§ Stored data entries
[Start of Attachment]
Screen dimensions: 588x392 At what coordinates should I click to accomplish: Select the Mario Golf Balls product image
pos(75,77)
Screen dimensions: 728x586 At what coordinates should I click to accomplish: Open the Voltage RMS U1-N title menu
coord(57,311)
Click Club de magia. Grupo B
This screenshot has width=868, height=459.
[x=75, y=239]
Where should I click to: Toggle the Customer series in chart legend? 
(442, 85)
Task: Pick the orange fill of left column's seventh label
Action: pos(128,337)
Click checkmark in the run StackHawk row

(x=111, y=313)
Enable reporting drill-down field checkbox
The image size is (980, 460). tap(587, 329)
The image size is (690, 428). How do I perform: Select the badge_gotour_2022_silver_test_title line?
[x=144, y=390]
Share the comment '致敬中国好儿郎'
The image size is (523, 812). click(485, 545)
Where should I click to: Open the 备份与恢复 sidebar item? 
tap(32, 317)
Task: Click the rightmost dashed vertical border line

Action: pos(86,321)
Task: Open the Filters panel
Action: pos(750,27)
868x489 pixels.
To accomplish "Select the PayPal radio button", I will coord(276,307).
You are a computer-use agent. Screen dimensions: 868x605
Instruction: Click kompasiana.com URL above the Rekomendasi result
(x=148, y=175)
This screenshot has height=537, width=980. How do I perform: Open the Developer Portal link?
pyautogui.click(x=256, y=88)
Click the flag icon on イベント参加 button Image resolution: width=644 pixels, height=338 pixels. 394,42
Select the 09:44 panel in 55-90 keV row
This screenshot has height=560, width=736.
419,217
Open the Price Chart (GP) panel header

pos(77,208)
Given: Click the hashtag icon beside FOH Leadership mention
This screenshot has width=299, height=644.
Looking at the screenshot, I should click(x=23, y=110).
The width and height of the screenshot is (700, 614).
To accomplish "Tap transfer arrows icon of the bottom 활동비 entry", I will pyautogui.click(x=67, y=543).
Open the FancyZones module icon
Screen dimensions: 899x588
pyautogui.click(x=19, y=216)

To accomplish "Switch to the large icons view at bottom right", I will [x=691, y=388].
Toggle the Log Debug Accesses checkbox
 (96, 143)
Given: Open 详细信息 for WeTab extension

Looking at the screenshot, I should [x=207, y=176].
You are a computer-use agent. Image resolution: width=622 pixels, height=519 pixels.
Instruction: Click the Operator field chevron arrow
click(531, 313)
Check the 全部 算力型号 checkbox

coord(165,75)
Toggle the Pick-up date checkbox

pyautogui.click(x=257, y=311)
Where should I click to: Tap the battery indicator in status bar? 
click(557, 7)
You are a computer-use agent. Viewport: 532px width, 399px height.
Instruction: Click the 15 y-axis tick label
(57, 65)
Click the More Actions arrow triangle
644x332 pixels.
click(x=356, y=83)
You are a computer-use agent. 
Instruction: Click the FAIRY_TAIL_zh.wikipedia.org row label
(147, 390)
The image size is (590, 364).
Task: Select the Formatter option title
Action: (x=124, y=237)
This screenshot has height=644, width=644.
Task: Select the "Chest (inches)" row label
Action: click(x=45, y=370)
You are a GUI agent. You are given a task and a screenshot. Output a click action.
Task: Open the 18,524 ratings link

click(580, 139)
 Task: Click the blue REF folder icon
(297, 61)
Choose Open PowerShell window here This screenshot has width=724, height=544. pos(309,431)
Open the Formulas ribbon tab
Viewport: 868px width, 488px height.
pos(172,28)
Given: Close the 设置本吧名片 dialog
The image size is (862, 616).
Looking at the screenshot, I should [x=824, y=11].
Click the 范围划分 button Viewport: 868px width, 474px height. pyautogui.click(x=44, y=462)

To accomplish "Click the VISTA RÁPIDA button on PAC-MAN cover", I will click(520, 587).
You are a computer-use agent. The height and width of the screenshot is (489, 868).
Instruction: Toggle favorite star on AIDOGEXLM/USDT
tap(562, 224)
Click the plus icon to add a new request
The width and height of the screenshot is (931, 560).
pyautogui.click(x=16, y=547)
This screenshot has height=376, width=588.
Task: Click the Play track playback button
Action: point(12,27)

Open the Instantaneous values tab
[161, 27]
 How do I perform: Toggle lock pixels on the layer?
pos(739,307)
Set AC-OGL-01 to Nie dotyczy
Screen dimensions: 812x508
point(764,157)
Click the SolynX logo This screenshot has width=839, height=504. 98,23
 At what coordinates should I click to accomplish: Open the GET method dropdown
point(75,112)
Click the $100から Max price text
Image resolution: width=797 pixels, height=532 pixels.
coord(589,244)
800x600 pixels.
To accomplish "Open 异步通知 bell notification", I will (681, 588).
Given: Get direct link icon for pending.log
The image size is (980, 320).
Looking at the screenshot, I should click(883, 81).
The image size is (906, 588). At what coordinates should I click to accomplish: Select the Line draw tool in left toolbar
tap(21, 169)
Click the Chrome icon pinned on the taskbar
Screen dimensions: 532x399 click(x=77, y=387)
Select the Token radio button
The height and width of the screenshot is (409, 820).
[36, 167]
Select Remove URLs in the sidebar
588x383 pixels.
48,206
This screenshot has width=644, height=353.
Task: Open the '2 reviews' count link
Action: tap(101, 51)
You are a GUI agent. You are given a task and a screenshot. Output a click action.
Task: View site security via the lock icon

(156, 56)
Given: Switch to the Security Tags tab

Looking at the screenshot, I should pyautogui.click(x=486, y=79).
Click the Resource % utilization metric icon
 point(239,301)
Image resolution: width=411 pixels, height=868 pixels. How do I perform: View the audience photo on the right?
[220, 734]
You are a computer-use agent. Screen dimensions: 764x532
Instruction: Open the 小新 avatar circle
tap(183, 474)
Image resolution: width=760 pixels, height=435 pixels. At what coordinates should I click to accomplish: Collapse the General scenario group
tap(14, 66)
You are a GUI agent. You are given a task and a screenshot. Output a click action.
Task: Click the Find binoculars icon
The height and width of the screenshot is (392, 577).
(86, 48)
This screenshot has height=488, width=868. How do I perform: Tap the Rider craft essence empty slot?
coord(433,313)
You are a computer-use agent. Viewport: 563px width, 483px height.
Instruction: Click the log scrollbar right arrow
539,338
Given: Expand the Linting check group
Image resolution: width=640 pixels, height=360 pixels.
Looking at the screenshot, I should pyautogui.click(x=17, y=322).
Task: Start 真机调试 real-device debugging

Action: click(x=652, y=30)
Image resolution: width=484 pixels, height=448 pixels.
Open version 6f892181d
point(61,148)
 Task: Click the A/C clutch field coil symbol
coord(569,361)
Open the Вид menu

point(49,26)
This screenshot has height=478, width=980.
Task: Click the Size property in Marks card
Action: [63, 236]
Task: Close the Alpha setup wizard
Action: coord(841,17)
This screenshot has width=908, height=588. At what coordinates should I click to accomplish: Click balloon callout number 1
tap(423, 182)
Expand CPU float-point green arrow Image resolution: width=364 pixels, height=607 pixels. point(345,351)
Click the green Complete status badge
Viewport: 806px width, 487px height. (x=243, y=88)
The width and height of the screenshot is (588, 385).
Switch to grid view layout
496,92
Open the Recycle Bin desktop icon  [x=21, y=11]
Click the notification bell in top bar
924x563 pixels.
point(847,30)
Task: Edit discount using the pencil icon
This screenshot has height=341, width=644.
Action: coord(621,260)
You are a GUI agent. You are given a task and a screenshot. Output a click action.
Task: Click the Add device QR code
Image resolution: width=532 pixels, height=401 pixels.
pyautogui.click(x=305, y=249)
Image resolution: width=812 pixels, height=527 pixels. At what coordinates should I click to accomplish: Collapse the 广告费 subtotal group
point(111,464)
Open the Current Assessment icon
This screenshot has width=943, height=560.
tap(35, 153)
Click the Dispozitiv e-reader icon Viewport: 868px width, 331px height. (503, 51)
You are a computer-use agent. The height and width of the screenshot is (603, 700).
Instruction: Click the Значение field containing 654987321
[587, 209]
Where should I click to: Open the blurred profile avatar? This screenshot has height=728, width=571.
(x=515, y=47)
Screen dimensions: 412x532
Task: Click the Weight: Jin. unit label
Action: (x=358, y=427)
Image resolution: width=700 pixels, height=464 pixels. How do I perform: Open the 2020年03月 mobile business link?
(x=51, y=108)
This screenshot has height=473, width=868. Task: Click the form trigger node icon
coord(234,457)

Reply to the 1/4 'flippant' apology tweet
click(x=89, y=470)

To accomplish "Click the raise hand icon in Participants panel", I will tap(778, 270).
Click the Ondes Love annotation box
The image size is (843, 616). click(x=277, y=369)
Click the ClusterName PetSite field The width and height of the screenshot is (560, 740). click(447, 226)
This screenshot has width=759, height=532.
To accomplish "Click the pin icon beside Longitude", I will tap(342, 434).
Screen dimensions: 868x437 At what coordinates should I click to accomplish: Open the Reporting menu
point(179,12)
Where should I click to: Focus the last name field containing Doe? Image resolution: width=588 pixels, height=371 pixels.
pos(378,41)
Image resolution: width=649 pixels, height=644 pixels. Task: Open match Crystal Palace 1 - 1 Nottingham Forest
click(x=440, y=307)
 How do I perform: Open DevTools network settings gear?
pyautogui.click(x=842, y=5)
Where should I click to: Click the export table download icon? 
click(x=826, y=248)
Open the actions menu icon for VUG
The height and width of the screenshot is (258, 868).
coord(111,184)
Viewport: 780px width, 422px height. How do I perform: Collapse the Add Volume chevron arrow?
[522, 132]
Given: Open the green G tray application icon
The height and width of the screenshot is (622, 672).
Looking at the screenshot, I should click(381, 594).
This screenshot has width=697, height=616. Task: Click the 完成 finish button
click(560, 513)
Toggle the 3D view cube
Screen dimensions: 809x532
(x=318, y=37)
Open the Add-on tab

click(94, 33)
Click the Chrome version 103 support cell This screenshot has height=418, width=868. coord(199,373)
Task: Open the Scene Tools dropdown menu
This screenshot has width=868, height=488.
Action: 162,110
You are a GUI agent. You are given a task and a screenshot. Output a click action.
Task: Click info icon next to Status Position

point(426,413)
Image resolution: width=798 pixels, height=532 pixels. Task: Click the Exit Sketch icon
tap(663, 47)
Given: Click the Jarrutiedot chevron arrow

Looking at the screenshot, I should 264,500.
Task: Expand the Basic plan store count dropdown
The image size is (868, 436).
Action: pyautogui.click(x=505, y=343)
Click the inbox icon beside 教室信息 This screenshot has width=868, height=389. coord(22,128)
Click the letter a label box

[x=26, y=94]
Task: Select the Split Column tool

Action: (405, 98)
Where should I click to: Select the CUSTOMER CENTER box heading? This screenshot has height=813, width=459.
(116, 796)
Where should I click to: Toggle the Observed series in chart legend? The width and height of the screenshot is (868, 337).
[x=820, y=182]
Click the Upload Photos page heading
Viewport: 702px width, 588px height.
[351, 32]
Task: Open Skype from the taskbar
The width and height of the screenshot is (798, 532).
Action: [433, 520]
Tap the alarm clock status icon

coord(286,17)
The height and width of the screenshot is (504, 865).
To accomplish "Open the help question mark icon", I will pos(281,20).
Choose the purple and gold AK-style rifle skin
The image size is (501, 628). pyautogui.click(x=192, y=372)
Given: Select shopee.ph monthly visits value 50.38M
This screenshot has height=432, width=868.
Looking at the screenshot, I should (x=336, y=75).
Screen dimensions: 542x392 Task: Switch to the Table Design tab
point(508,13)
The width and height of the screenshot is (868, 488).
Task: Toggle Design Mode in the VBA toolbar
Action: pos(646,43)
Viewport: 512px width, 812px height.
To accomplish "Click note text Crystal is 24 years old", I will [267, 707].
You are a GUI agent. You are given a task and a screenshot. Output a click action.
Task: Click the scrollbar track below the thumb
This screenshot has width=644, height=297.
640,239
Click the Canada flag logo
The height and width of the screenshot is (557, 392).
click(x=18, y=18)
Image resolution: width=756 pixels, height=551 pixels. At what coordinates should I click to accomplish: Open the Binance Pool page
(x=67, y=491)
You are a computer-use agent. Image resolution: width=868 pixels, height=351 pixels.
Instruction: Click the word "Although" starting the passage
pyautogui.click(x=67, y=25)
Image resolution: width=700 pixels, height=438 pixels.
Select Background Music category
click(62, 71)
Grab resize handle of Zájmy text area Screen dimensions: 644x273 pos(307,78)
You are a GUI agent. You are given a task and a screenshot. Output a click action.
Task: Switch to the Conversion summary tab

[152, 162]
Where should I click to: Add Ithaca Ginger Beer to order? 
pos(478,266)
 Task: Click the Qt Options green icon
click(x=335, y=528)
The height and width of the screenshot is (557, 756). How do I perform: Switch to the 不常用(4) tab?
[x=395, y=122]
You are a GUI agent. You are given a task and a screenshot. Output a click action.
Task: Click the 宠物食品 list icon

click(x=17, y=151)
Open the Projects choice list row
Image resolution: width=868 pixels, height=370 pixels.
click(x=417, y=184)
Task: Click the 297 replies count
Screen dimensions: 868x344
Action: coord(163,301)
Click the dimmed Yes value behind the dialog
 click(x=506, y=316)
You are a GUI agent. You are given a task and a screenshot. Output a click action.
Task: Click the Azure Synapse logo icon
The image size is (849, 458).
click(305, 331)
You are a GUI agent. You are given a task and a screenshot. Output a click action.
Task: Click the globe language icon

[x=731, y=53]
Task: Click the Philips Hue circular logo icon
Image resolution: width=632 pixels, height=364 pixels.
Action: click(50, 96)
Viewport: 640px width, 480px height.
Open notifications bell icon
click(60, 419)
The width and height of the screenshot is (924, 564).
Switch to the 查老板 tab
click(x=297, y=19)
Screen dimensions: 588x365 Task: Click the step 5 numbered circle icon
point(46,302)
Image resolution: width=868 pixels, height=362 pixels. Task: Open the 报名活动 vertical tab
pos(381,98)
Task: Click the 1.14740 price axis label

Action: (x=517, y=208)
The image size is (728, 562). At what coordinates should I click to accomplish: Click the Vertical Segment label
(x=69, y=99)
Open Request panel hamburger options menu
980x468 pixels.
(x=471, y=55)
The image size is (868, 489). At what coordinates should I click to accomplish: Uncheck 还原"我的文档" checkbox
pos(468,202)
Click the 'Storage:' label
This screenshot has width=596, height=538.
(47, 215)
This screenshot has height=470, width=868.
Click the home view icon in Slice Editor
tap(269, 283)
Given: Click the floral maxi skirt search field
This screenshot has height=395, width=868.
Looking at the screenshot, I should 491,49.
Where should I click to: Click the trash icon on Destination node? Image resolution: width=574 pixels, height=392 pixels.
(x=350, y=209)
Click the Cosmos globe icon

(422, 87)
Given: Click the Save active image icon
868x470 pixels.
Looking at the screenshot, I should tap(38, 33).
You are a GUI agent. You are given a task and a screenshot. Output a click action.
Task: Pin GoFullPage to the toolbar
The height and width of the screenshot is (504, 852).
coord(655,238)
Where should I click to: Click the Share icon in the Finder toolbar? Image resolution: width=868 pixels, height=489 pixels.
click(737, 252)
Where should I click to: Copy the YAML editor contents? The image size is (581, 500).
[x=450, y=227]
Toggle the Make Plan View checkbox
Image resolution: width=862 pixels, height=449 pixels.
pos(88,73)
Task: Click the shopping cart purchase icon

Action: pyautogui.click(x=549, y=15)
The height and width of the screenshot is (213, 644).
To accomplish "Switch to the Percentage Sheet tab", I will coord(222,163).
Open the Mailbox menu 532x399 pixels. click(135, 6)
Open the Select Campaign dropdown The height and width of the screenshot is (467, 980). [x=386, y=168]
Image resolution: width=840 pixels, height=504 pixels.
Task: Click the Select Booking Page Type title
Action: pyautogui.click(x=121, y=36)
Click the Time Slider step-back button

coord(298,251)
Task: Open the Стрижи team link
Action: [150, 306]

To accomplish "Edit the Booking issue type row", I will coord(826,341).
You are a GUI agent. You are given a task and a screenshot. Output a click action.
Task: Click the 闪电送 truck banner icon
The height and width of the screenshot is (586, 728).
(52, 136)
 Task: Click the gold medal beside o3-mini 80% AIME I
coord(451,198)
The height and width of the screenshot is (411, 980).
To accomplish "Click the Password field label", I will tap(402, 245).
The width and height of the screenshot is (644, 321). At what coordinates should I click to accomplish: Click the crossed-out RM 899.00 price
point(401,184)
[End of Attachment]
Given the records above, return exactly the lines starting at the line containing "Switch to the 查老板 tab" and ending at the line containing "The height and width of the screenshot is (213, 644).", including both.

§ Answer box
Switch to the 查老板 tab
click(x=297, y=19)
Screen dimensions: 588x365 Task: Click the step 5 numbered circle icon
point(46,302)
Image resolution: width=868 pixels, height=362 pixels. Task: Open the 报名活动 vertical tab
pos(381,98)
Task: Click the 1.14740 price axis label

Action: (x=517, y=208)
The image size is (728, 562). At what coordinates should I click to accomplish: Click the Vertical Segment label
(x=69, y=99)
Open Request panel hamburger options menu
980x468 pixels.
(x=471, y=55)
The image size is (868, 489). At what coordinates should I click to accomplish: Uncheck 还原"我的文档" checkbox
pos(468,202)
Click the 'Storage:' label
This screenshot has width=596, height=538.
(47, 215)
This screenshot has height=470, width=868.
Click the home view icon in Slice Editor
tap(269, 283)
Given: Click the floral maxi skirt search field
This screenshot has height=395, width=868.
Looking at the screenshot, I should 491,49.
Where should I click to: Click the trash icon on Destination node? Image resolution: width=574 pixels, height=392 pixels.
(x=350, y=209)
Click the Cosmos globe icon

(422, 87)
Given: Click the Save active image icon
868x470 pixels.
Looking at the screenshot, I should tap(38, 33).
You are a GUI agent. You are given a task and a screenshot. Output a click action.
Task: Pin GoFullPage to the toolbar
The height and width of the screenshot is (504, 852).
coord(655,238)
Where should I click to: Click the Share icon in the Finder toolbar? Image resolution: width=868 pixels, height=489 pixels.
click(737, 252)
Where should I click to: Copy the YAML editor contents? The image size is (581, 500).
[x=450, y=227]
Toggle the Make Plan View checkbox
Image resolution: width=862 pixels, height=449 pixels.
pos(88,73)
Task: Click the shopping cart purchase icon

Action: pyautogui.click(x=549, y=15)
The height and width of the screenshot is (213, 644).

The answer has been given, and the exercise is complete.